Une stratégie souhaitable en Europe ?
Dans une tribune publiée dans le journal Le Monde lundi 15 février, plusieurs scientifiques européens ont plaidé pour la mise en place de stratégies similaires dans l’Union européenne. Ils proposent notamment des reconfinements localisés, et la mise en place de «zones vertes», dans lesquelles le virus ne circule pas, et où les bars, restaurants et autres établissements pourraient alors rouvrir. Ces zones seraient définies par les États, et dans le cas de la France, pourraient correspondre aux départements. Chaque personne souhaitant entrer dans une zone verte devra montrer patte blanche avec un test PCR négatif, et une quarantaine obligatoire. Cela permettrait, selon les chercheurs, de se concentrer sur les régions où le virus circule activement, et d’accroitre les dépistages.
Interrogé par l’AFP, le professeur Martin McKee, expert en santé publique à la London School of Hygiene and Tropical Medicine déclare : «"Vivre avec le virus", ça veut dire quoi ? La situation actuelle n'est pas acceptable, elle crée trop d'incertitudes sur le long terme. (…) Plus le virus circule, plus on s'expose à l'apparition de mutations.

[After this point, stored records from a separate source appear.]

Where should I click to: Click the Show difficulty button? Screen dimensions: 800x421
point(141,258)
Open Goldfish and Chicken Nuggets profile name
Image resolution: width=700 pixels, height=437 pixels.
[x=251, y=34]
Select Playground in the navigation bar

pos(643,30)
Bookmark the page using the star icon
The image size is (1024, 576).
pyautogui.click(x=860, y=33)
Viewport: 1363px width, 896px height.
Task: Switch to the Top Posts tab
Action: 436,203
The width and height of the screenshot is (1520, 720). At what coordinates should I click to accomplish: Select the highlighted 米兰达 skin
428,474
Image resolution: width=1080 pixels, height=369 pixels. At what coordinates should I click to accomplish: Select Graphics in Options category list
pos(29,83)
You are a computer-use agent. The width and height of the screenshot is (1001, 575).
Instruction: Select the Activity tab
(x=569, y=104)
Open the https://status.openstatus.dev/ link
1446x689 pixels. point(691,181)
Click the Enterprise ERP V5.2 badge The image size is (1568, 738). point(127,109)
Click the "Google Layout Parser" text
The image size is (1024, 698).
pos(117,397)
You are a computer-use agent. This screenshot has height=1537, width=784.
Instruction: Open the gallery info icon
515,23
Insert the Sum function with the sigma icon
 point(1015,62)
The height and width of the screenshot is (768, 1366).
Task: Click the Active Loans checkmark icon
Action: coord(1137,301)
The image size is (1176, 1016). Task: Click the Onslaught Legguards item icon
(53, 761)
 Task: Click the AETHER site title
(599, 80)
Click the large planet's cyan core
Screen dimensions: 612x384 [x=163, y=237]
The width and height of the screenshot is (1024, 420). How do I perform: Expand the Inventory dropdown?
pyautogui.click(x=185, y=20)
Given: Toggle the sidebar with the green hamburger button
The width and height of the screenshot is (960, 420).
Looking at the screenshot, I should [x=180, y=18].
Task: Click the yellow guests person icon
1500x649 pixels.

On ne peut pas continuer avec une troisième, quatrième, quinzième, vingtième vague.»
Dans Le Monde, le directeur médical de crise de l’AP-HP, Bruno Riou, se disait «intimement persuadé que seul un confinement», pouvait prévenir d’une accélération de l’épidémie, induite notamment par la propagation du variant anglais. «Il ne faut plus avoir peur d’un confinement total, à condition qu’il soit de courte durée : c'est la seule stratégie qui a démontré son efficacité dans de nombreux pays, y compris le nôtre, en attendant qu'une proportion suffisante de la population soit vaccinée, ce qui ne sera effectif que dans plusieurs mois», a-t-il ajouté.
Une proposition qui ne fait cependant pas consensus au sein de la communauté scientifique. Sur le plateau de CNEWS, l’épidémiologiste Martin Blachier s’est affiché contre cette thèse, affirmant qu’un confinement court aura comme unique effet de désengorger les services de réanimation, mais pas d’en finir avec la pandémie.
La france privilégie tests et vaccination
Cette stratégie ne semble cependant pas séduire le gouvernement français. Alors que le département de la Moselle fait face à une propagation inquiétante des variants du coronavirus, le ministre de la Santé Olivier Véran, qui s’est rendu sur place, n’a pas souhaité de reconfinement du département. Une telle mesure ne serait pas si simple à mettre en place, car nécessite une réflexion sur les déplacements entre les départements, voire même de la France vers d’autres pays européens dans le cas de la Moselle, proche de l’Allemagne et du Luxembourg.
Les indicateurs n’étant pas encore critiques sur l’ensemble du territoire, le gouvernement privilégie donc les campagnes de dépistage et la vaccination, qu’il a par ailleurs renforcé dans le département de la Moselle.